The Django is a refined and balanced earphone with tinges of Noble’s warmer, fuller house sound sprinkled on top. But while I would call the Django a balanced earphone in isolated listening, relative to more ballpark neutral earphones like the Jupiter, the Django has a slightly M-shaped tuning with particular emphasis on mid-bass and upper mids mated to a more polite middle/upper treble presentation. As such, the Django represents a great departure from the high frequency orientated earphones around this price, lacking that instant sense of resolution and clarity that these earphones possess. But in return, the Django provides great long term listenability and, once adjusted to their mellower tones, proves to be just as revealing as their brighter counterparts. And as with all earphones around this price, the Django still retains great synergy between bass, mids and highs, they definitely aren’t a bass head earphone in any way nor are they particularly rolled off, these are small hints of colouration that provide a unique take on a technical underlying sound.
Soundstage, Imaging and Separation –
The Django takes advantage of their larger housing size to produce a similarly expansive soundstage. Width is very good just out of the head on a lot of tracks and depth is very good if more intimate. The 64Audio U3 and U6 still best the Django in overall soundstage size due to their semi-open nature, but the Django is wider than the excellent Jupiter at the cost of some soundstage depth. Imaging is also impressive; when listening to Michael Jackson’s “Billie Jean”, the Django provided nice space to each instrument, vocal and effect but failed to capture the holographic transience of the sharper Jupiter. That being said, instruments are very easy to locate though complex passages don’t sound quite as coherent as the higher Campfire and 64audio earphones due to some issues with separation. Separation is the Django’s downfall, due to their mid/upper bass presence and full midrange combined with their less apparent clarity and high-end, they are clearly less delineated than both the Campfire Jupiter and 64Audio U6. They still aren’t a congested earphone by any means but their very integrated sound still lacks that exceptional separation carried by more neutral competing models and this is probably the main reason why the Django requires some acclimatization when coming from such earphones.
The Django has an appreciably fuller bass response than the Jupiter and U6 though they are still more even overall than the dynamic driver Sennheiser ie800. The Django also has great sub-bass extension for a balanced armature earphone though, in pursuit of that more analogue tonality, they have more neutral sub-bass quantity and don’t carry the same level of bass depth as the Jupiter and U6 on electronic and R&B songs. Rather, the Django carries a more laid-back, mid-bassy tuning that perfectly integrates into the rest of their sound. I must restate that the level of boost is larger relative to the very balanced Jupiter, which many consider mid-forward and that the Django is far from a bass head earphone. Upper bass is also lifted though the Django doesn’t sound too bloated or boomy on behalf of their more controlled bass response and appropriately restrained tuning. Of note, bass is very dynamic, surprisingly so given their type of tuning, listening to Charlie Puth’s “Attention” and the Django was both more textured and more engaging than the Jupiter. While bass definition isn’t the highest I’ve heard, bass notes are mostly immediate and low-frequency details are well separated during faster, more complex passages.

* Dataset:

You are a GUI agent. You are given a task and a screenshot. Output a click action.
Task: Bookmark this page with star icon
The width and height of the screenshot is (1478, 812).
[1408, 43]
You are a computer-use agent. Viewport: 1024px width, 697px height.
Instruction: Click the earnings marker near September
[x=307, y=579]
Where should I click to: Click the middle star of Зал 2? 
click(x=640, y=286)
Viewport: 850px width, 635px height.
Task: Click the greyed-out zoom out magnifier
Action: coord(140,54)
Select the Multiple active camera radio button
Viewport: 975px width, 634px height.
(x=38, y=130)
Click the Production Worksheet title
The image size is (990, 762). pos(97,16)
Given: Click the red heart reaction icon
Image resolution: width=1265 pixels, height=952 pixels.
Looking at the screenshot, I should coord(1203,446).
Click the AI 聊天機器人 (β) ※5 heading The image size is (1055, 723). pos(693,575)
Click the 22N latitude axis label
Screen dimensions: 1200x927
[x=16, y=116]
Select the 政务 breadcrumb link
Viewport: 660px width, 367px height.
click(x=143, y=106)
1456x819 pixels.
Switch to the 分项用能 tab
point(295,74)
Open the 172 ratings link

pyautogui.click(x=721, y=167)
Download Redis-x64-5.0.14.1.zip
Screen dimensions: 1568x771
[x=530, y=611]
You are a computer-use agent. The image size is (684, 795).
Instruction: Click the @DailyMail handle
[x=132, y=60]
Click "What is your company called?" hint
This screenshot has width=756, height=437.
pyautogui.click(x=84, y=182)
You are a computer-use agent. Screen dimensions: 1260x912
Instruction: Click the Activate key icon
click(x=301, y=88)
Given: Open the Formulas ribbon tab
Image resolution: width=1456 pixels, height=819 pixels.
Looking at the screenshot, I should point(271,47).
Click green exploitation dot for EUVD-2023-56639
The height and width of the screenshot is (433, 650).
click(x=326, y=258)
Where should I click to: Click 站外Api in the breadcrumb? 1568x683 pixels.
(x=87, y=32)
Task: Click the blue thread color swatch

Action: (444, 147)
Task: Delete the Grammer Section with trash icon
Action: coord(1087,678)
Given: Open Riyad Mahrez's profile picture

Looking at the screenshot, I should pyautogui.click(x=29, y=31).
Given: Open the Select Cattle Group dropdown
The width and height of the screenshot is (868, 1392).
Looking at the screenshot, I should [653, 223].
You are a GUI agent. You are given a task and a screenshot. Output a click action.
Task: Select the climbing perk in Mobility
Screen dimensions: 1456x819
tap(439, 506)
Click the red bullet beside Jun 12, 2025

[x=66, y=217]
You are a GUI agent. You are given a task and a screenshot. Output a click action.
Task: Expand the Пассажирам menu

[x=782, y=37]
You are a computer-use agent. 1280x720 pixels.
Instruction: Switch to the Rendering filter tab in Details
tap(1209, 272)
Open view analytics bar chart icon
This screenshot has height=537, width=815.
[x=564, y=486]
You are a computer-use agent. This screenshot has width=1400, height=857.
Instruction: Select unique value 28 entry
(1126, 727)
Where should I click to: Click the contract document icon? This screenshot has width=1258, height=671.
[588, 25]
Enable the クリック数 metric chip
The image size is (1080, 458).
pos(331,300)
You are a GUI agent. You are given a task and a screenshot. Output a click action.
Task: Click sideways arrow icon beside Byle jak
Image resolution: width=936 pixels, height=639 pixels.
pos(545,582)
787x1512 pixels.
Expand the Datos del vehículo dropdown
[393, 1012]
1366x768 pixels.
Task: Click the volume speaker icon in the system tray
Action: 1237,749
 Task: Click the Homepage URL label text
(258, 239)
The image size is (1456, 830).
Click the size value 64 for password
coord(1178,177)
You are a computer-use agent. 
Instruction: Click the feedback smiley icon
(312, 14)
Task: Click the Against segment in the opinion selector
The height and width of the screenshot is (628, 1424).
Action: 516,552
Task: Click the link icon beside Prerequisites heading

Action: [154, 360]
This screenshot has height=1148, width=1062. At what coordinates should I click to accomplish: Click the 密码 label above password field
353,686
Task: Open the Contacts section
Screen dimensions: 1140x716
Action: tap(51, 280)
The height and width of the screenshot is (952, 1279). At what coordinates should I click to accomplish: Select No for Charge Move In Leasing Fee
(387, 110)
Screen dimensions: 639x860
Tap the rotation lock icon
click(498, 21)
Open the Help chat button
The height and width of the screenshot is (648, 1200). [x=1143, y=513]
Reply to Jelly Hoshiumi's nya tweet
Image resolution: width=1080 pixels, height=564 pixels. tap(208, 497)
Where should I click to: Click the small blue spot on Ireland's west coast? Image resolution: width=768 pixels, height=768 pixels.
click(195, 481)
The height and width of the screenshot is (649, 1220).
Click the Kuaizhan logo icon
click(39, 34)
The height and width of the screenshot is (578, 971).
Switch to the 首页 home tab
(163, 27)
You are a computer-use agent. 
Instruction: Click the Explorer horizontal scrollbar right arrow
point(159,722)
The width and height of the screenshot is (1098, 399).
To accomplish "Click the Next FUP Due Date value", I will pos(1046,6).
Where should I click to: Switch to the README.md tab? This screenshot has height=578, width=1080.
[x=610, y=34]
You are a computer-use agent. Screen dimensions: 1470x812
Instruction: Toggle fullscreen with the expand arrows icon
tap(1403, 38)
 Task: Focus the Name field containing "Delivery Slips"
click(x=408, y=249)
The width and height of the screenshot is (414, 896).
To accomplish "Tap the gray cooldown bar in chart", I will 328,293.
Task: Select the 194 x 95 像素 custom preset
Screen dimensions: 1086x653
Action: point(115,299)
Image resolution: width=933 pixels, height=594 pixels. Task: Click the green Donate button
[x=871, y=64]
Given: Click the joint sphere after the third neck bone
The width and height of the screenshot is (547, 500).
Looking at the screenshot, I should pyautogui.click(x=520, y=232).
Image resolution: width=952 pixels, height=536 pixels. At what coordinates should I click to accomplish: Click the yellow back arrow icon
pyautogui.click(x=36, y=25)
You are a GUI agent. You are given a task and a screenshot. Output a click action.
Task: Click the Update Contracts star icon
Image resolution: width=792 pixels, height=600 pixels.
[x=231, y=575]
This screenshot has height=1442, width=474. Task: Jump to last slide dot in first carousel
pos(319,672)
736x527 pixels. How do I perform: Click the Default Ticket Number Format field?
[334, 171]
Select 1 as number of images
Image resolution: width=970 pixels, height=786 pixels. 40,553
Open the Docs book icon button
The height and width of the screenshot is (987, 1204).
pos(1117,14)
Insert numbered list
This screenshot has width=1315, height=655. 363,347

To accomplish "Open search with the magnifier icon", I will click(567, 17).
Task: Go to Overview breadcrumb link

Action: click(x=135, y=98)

* The task: In the earphone review, which earphones beat the Django in overall soundstage size?

* Worked solution: The 64Audio U3 and U6.